§ やること: ピアノレッスンについての文章で、筆者が基本の音としているのはどんな鍵盤の下ろし方ですか。

おとのくに♪♪

生徒さんのピアノレッスンで感じたこと、考えたこと、コンサートの感想などポツポツ綴っています。

この書き方の意味

2024年01月21日 | 重力奏法

以前、何度かご紹介したこちら。


ひとつの音から様々なコードをアルペジォで弾く練習です。

このリズムの書き方にどんな意味があるのだろう、と思っておりました。
見るからに速く弾きたくはない、感じです。


昨年末から、鍵盤を下ろすことをレッスンでやり始めました。
今までも鍵盤は下ろしていたにはいたのですが、深く下す前の段階が必要ではないかと考えるようになりました。

鍵盤はどう弾いても簡単に動くので、叩いたり、突いたり、撫でたり、触るだけだったり、人によって様々です。


「不思議な音の国」の教本で育った生徒さんは、叩くことはしません。
しかし、触る程度の鍵盤の下ろし具合いだったり、鍵盤の奥に向かって突くように弾いたりする生徒さんはいます。

同じメソッドでも色々と奏法があるかもしれませんが、私はまずは真下に下ろすことを基本の音としています。


上から鍵盤を下ろすと澄んだ音がします。
次に目指したいことは、がたつかずに弾くこと。

工事中のように、デコボコしないように腕を少し持ち上げた状態をキープします。
片手ずつ、自分で一方の腕を下から支えて弾くとすぐに感覚がつかめます。


スケールは黒鍵白鍵が混ざるので、段差ができます。
そこをデコボコしない、がたつかないように弾いていきます。

スケールは隣の音同士で弾けます。滑らかになってくると、今度は離れた音で試したくなるはずです。


それでアルペジォ。

冒頭の写真にありますアルペジォは、ひとつの音から弾き始めて様々な調性、音の幅で弾くことが出来ます。効率が良いです。

§ 用意されたデータ:
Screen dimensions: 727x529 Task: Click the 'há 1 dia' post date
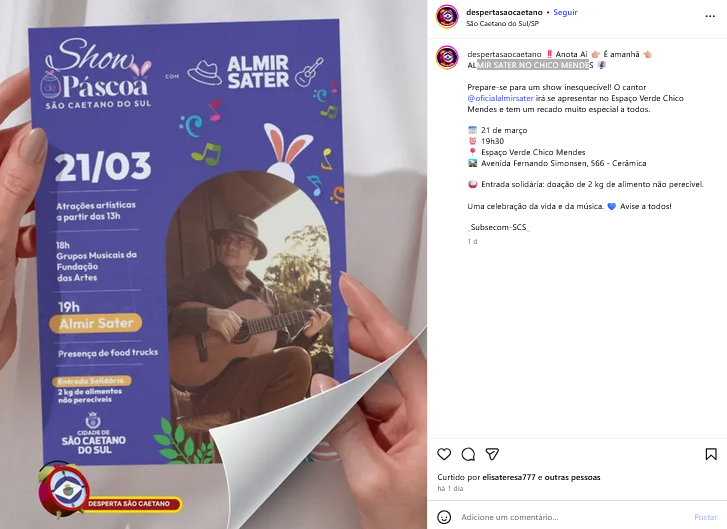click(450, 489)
--
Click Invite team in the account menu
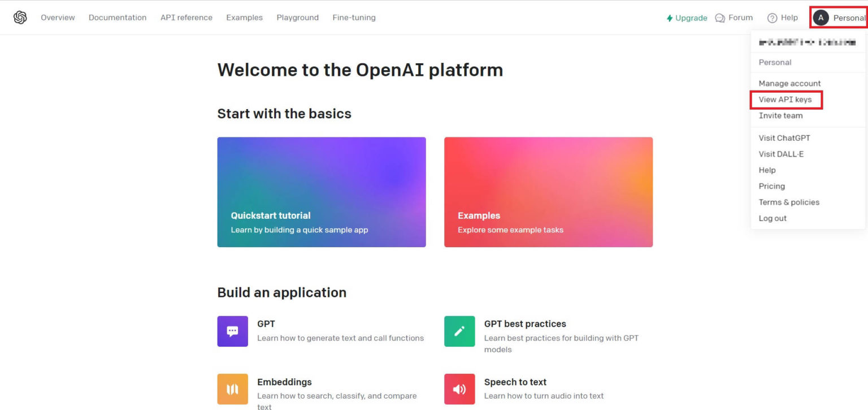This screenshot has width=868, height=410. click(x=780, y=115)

§ この問題の答え: まず鍵盤を真下に下ろすことです。